Selfies without the self

These are my remarks from an American Studies Association panel on selfies on November 6.
Taking selfies is routinely derided as narcissistic, a procedure of solipsistic self-regard in which one obsesses over one’s own image. But selfies are not solipsistic; they are only selfies if they circulate. The term selfie not only labels an image’s content (though this usage is slipping, as when TD Bank invites me to “take a check selfie” to deposit it), but it also describes a distribution process. Selfie is shorthand not just for pictures you take of yourself but instead for one’s “self in social media” – one’s self commoditized to suit the logistics of networks.

As art critic Brian Droitcour writes:

Producing a reflection of your image in Instagram always involves an awareness of the presence of others, the knowledge that your selfie is flaking and refracting in their phones. Labeling this reflection #selfie tacitly recognizes the horizontal proliferation of reflections, the dissolution of personhood in the network. The real narcissists are the ones who never take selfies. They imagine their self as autonomous, hermetic—too precious to be shared.

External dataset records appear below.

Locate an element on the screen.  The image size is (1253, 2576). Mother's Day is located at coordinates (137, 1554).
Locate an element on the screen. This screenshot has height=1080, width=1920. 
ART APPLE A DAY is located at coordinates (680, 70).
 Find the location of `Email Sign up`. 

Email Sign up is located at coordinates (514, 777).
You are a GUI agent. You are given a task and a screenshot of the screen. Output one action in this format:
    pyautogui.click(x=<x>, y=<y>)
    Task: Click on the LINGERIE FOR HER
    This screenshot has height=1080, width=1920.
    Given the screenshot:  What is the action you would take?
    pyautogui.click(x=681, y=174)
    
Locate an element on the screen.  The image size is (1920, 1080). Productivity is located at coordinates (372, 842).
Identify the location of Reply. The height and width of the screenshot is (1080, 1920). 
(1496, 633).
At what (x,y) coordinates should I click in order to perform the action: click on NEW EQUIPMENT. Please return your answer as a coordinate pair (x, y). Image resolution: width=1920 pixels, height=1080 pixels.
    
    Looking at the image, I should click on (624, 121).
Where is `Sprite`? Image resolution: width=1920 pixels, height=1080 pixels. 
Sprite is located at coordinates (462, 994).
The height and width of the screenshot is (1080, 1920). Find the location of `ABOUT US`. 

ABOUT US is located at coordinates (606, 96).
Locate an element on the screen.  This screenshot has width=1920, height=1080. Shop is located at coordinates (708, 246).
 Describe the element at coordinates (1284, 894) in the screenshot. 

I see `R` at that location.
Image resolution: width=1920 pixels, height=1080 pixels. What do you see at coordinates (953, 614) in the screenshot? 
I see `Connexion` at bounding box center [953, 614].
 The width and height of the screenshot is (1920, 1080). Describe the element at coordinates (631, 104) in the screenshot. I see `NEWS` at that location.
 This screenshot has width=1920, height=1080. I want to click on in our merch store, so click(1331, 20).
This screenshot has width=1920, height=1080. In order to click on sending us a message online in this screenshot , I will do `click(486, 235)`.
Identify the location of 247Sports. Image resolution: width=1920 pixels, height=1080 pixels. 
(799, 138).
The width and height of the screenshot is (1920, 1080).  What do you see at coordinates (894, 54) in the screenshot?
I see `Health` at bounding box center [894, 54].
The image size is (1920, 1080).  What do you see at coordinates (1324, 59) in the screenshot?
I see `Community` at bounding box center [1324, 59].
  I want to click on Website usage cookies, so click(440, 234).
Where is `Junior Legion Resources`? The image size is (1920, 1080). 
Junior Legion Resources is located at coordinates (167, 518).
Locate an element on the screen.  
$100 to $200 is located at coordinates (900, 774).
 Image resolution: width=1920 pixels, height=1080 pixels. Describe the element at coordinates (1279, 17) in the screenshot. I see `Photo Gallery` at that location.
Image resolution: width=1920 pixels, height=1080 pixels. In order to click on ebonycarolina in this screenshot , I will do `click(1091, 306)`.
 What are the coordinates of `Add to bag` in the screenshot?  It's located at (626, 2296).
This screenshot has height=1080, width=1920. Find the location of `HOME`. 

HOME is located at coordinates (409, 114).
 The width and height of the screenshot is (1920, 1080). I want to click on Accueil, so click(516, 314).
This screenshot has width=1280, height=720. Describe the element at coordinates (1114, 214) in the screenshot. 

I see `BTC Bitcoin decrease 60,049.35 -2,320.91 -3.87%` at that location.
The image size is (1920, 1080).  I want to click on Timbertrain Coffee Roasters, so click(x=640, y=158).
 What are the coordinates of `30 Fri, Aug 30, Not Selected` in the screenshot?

If selfies are not narcissistic, sometimes they are perceived to be the opposite, too performatively strategic. Posting selfies is often seen as part of an effort to build social capital, an effort to deploy the self in a social network to gain attention, reputation, influence, and so on. It instrumentalizes self-representation; selfies are a way to explicitly conflate ourselves with objects to be manipulated. If Droitcour is right, selfies, when they enter circulation, aren't a matter self-expression (as their defenders sometimes claim) but self-surrender. This could be a precursor to moving past the political limits of individualism, yet selfies nonetheless exemplify an instrumental attitude toward the self that may block intersubjectivity. You can "flake or refract" me, selfies seem to say, but only at the level of these images. This locks the terms of interpersonal engagement at the level of image exchange.

Selfies may be mistaken for autonomous self-expression: an assertive, short-circuiting gesture that recuperates the communication/surveillance platforms that otherwise contain the self. But selfies don’t tap a suppressed inner essence; they develop the “self” as an artisanal product line. What they express depends less on what they depict then on how well they circulate, what uses they are put to within networks.

The selfie commemorates the moment when external social control — the neoliberal command to develop a self as a kind a capital stock and serially reproduce oneself in self-advertisements — is internalized as crypto-defiance. I'm not going to consume their images, I'm going to make one of my own, take control of how I’m seen!

With selfies we can think we are asserting an agency that escapes control, though this is control’s exact contemporary mechanism: producing ourselves as an object for the network, performing the obligatory work of identity construction in a captured, preformatted space. Selfies, then, primarily signal the availability of the self to the network.

The practice of selfie-making doesn't eradicate the infrastructure of commercially exploitable identity that is embedded in the media tools for "expressing" it. The selfie doesn't invent a language of identity; it marks a voluntary entry into established codes, reinforcing their validity even if a particular selfie tries to subvert them.

Alexander Galloway claims that the economic mobilization of self-production that selfies epitomize have prompted a new "politics of disappearance":

The operative political question today, thus, in the shadow of digital markets is … the exodus question: first posed as "what are we going to do without them?" and later posed in a more sophisticated sense as "what are we going to do without ourselves?"

Maybe selfies are a step in the direction of answering that. The selfie is sometimes condemned for its inauthenticity, but in its explicit constructedness, the selfie may herald the emergence of a postauthentic self: a overtly manufactured self that is confirmed and rendered coherent in an audience’s reactions and always changing with each image, as opposed to a static “real self.”

In other words, selfies assault the notion of autonomous, persistent, transcendent identity. Intentionally or not, the willingness to take them and share them demonstrates you don’t believe in the “authentic” self inside but instead in the desire to be remade anew in any given moment. Selfie taking recognizes that the notion of the “self” always implies another’s point of view on it, a perspective that generates it. The act of taking a selfie simulates and evokes that outside point of view. It makes our self real to us, something we can experience and consume, at the expense of pretending to be someone else as we look.

The selfie breaks us out of the cage of static identity, but the platforms they are posted to shove us back in, associating and attempting to integrate all the data they generate. The platforms affirm that I’m a discrete self, one baseball card in their pack, with my statistics always printed on the back.